The mere mention of Halloween usually evokes images of costume parties, parades, pumpkin picking, trick-or-treating, and candy. Skittles, Snickers, Almond Joy, Smarties, and Tootsie Rolls. Ghosts, goblins, witches, and zombies. It’s the very stuff that Halloween is made of.
As September gives way to October, excitement fills the air as children carefully choose their Halloween costumes as if they were a matter of life-and-death. They contemplate the neighborhoods, number of houses, and trick-or-treating routes in order to figure out how to collect the maximum amount of candy in the shortest amount of time.
They help their parents decorate the inside and outside of their houses with maniacal excitement just to scare as many people as they possibly can.
While Halloween may excite many children, the day can also trigger fear, anxiety, and dread in others. These children can usually be identified fairly quickly—they are the ones who want nothing to do with Halloween and avoid it like the Black Plague. Their parents desperately try to get them into the Halloween spirit, excitedly telling them how fun it will be to dress up and trick-or-treat. They offer to buy, barter, trade, or hand-sew a costume, but still, the child firmly stands their ground.
What’s a Parent to Do?
Admittedly, one of the main objectives of Halloween is to appear scary and to give others a fright. If your kid is terrified of Halloween, start by taking a deep breath and keeping things in perspective. Trying to force and immerse your child in all things Halloween is most likely going to increase their anxiety, especially when the sheer purpose of the holiday is to be spooky.
Instead, allow your child to verbalize their fears and make sure to validate their concerns. Do not berate them for being too weak or sensitive. (After all, opening the door and finding trick-or-treaters dripping with fake blood and ski masks can definitely be disconcerting.) Educate your child that Halloween is all about fantasy and make-believe. Inform and, if possible, show them that costumes, decorations, and skeletons are all fake and harmless.
Connect with a professional therapist online.

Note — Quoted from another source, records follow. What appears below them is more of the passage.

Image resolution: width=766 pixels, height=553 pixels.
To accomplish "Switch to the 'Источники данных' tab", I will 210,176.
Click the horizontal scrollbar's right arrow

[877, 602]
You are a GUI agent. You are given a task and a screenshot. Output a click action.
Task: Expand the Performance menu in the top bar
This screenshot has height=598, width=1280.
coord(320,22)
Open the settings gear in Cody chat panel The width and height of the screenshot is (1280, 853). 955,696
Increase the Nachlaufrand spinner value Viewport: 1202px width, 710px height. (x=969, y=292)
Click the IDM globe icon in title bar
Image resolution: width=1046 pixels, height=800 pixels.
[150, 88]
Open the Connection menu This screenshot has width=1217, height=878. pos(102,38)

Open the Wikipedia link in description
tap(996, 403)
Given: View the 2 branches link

If your child is open to trick-or-treating, consider going during the day instead of at night. You do not want to compound Halloween anxiety with potential fears about the dark. If possible, scope out a trick-or-treating route beforehand and choose a location where decorations are less frightening. Avoid houses with ghastly and grotesque décor or those where a witch pops up upon detecting motion. Exposing your child to a positive Halloween experience will help counteract negative Halloween-related fears.
It may also be beneficial to throw a child-friendly Halloween party with jovial looking jack-o-lanterns, apple bobbing, and candy corn. Show your child that Halloween does not have to be all about blood, guts, and gore. Invite their friends and make it a non-threatening atmosphere so that they can enjoy themselves and the holiday with their peers.